L'adhésion du Maroc au sein de l'Union africaine, qui a recueilli la majorité écrasante des voix des Etats africains, n'a toutefois pas dissuadé l'axe Alger-Pretoria de poursuivre sa campagne hostile. Les indicateurs en provenance du siège de l'UA, à Addis Abeba, laissent penser que le tandem algéro-sud-africain va plutôt exacerber cette campagne du moins dans le courant 2017. Premier indicateur, la convocation, lundi 20 mars à Addis Abeba, d'une réunion "ad hoc" sur la situation au "Sahara occidental". Qu'est-ce qui se serait alors passé pour convoquer cette "réunion ad hoc sur la situation au Sahara"?

 

Seul le président de la Commission paix et sécurité qui a provoqué cette réunion, l'Algérien Ismaïl Chergui, en détiendrait le secret.
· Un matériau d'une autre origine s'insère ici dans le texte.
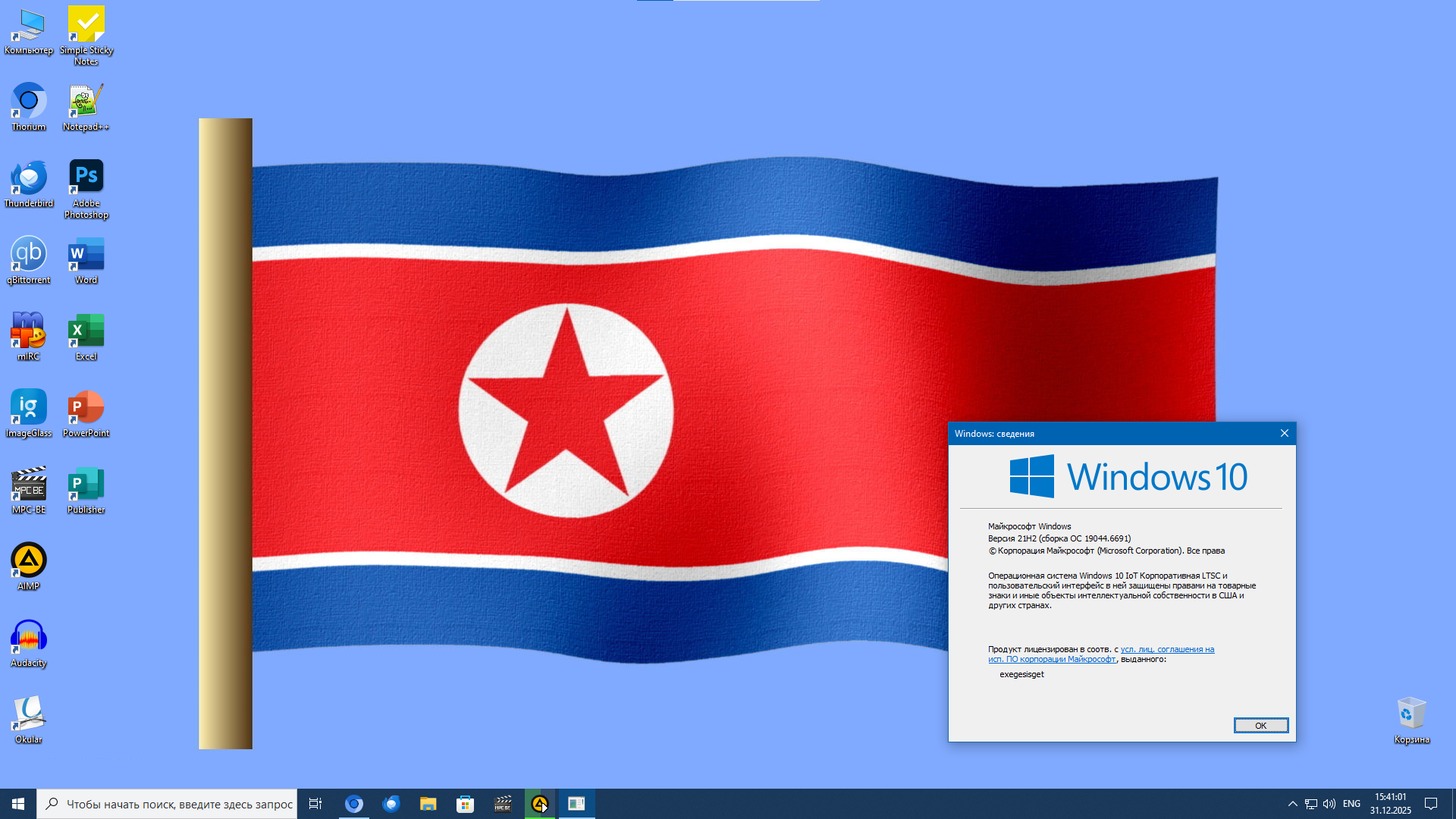Open the Microsoft license agreement link
The width and height of the screenshot is (1456, 819).
[1167, 649]
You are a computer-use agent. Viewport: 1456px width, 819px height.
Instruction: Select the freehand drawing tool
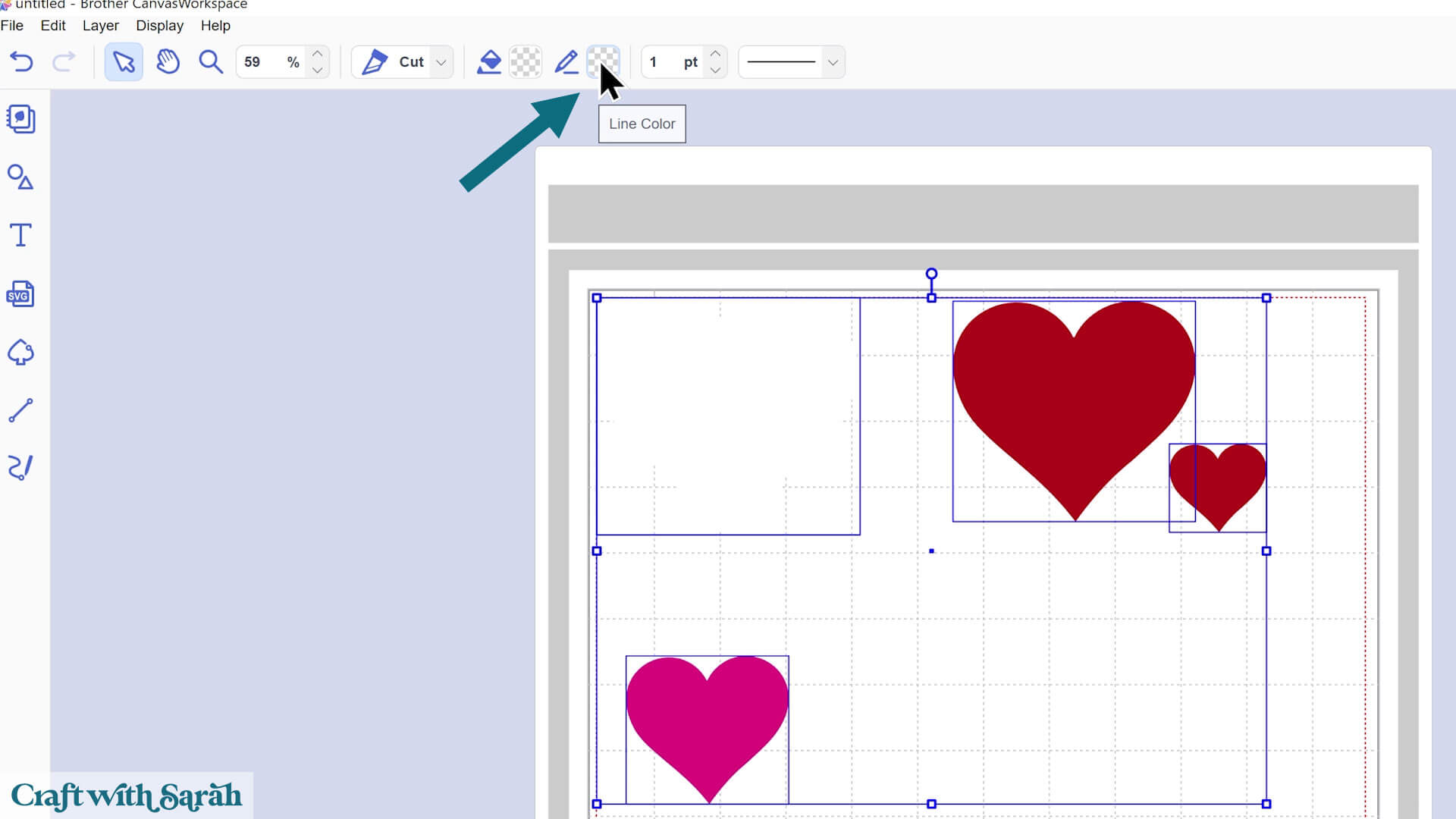20,468
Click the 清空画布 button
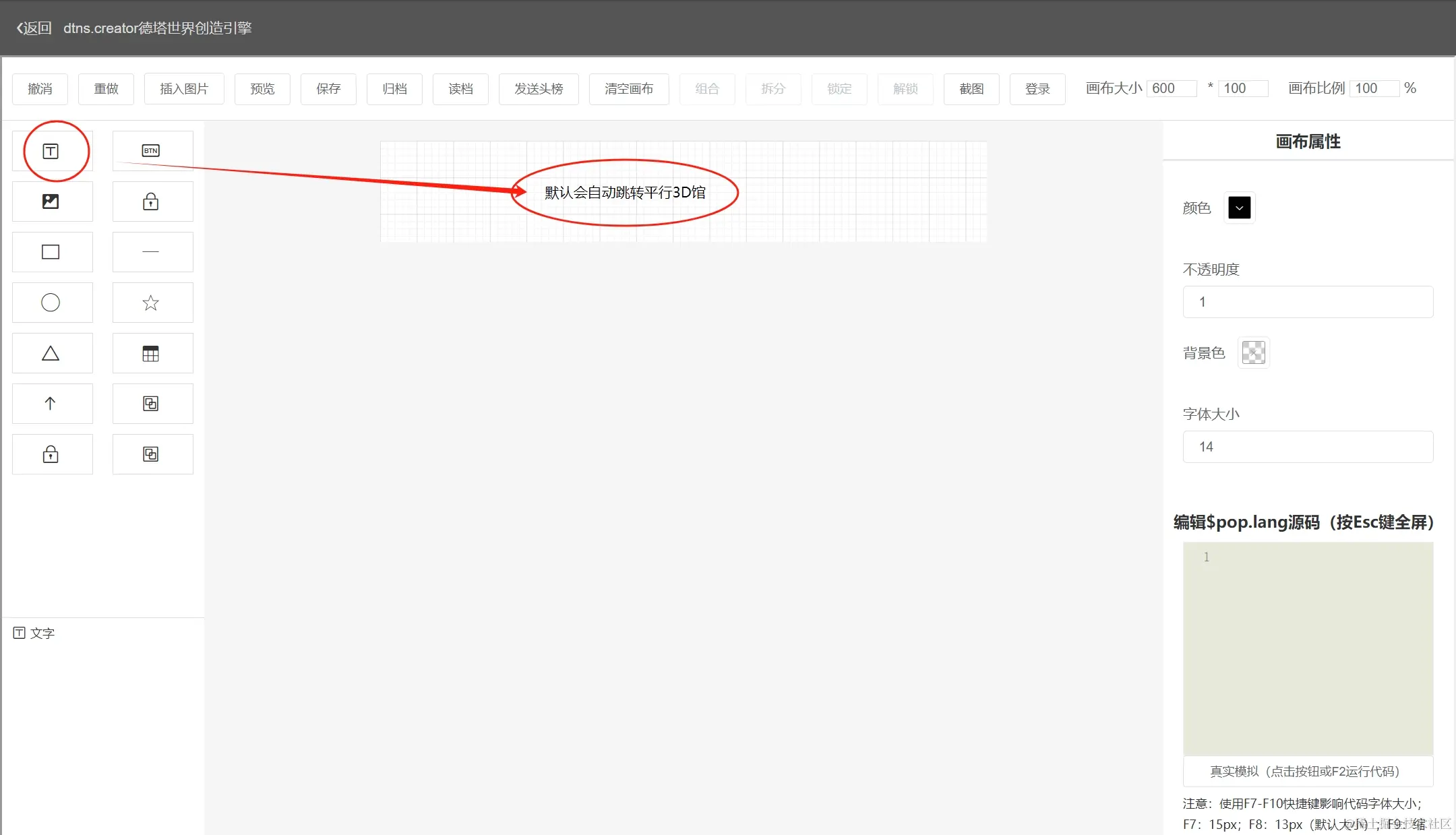The height and width of the screenshot is (835, 1456). 628,89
Le secret, aussi, des pratiques frauduleuses dont il a usé, fin janvier dernier, à Addis Abeba, pour être reconduit à la tête de la plus importante des huits commissions de ce ce que l'on pourrait qualifier de gouvernement de l'UA. De la même manière que l'aura fait son compatriote Ramtane Lamamra, quand, lors de la création de l'UA en 2001, il a fait main basse sur cette commission, à la tête de laquelle il a trôné jusqu'en 2013,  année à laquelle il a été nommé par le président Bouteflika, ministre des Affaires étrangères.